# I think I'm ready to get serious



## chataboutthat (Jun 6, 2013)

about completely grooming Tippi myself. When I take her to be groomed, all I have them do is feet, fanny and face. They trim her toenails too. She goes about once every 2 months (I bathe her every 2-3 weeks).

So here's my question. If I buy this clipper, will it take care of her paw pads, the area between her eyes, and her fanny?

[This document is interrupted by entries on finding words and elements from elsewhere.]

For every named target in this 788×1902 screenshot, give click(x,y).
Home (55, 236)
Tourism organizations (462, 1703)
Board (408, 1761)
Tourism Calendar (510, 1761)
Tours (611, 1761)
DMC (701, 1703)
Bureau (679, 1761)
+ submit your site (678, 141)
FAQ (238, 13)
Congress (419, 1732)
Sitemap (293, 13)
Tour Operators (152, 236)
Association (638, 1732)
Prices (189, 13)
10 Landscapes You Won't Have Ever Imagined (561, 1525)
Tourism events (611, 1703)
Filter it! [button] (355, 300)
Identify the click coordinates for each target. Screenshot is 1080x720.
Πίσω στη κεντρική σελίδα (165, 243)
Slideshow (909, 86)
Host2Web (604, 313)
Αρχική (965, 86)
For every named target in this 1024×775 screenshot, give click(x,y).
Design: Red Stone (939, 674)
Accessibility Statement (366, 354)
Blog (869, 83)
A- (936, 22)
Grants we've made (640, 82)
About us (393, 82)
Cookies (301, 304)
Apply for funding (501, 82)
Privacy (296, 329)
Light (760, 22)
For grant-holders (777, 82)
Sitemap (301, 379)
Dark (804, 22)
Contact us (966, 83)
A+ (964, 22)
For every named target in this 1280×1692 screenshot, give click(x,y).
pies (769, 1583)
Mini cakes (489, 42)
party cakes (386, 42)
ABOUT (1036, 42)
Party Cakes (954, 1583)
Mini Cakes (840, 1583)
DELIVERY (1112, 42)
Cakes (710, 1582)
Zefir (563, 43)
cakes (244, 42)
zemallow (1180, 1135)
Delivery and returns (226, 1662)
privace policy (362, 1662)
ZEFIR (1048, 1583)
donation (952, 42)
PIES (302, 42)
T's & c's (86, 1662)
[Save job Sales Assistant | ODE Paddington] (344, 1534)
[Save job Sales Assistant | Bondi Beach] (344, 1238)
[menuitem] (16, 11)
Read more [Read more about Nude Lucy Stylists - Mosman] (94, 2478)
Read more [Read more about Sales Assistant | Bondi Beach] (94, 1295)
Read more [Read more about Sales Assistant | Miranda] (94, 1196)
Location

Amazon.com: Wahl Professional 8685 Peanut Classic Clipper/Trimmer: Health & Personal Care

And am i smart enough to trim her toenails without amputating a paw?


----------



## lfung5 (Jun 30, 2007)

They are very small clippers but they should do the small areas that you want to do. I actually use Andis clipper to do the entire body, butt and pads. I think they are the Andis A2. For the eye area, you probably want to use scissors. I use the type that have a curve and balls at the end of the blades. I hold the curve at the bridge of the nose to trim so I can't cut their eyes.


----------



## Carmenchanwong (Apr 15, 2014)

I love the peanut, its very small that fit my hand, I clean my 4 months old boy's paw pads, and boy part every week, no complain !!


----------



## chataboutthat (Jun 6, 2013)

lfung5 said:


> They are very small clippers but they should do the small areas that you want to do. I actually use Andis clipper to do the entire body, butt and pads. I think they are the Andis A2. For the eye area, you probably want to use scissors. I use the type that have a curve and balls at the end of the blades. I hold the curve at the bridge of the nose to trim so I can't cut their eyes.


Will these work??
http://www.kvsupply.com/dubl-duck-shears/84362?gclid=CJfDsZ3g5b8CFSsV7AodZgQANw


----------



## lfung5 (Jun 30, 2007)

I use this one. It's longer but I like it.

http://www.carealotpets.com/products/ball-point-curved-shear-with-rest-65-in__2074.aspx


----------



## chataboutthat (Jun 6, 2013)

thanks, linda!


----------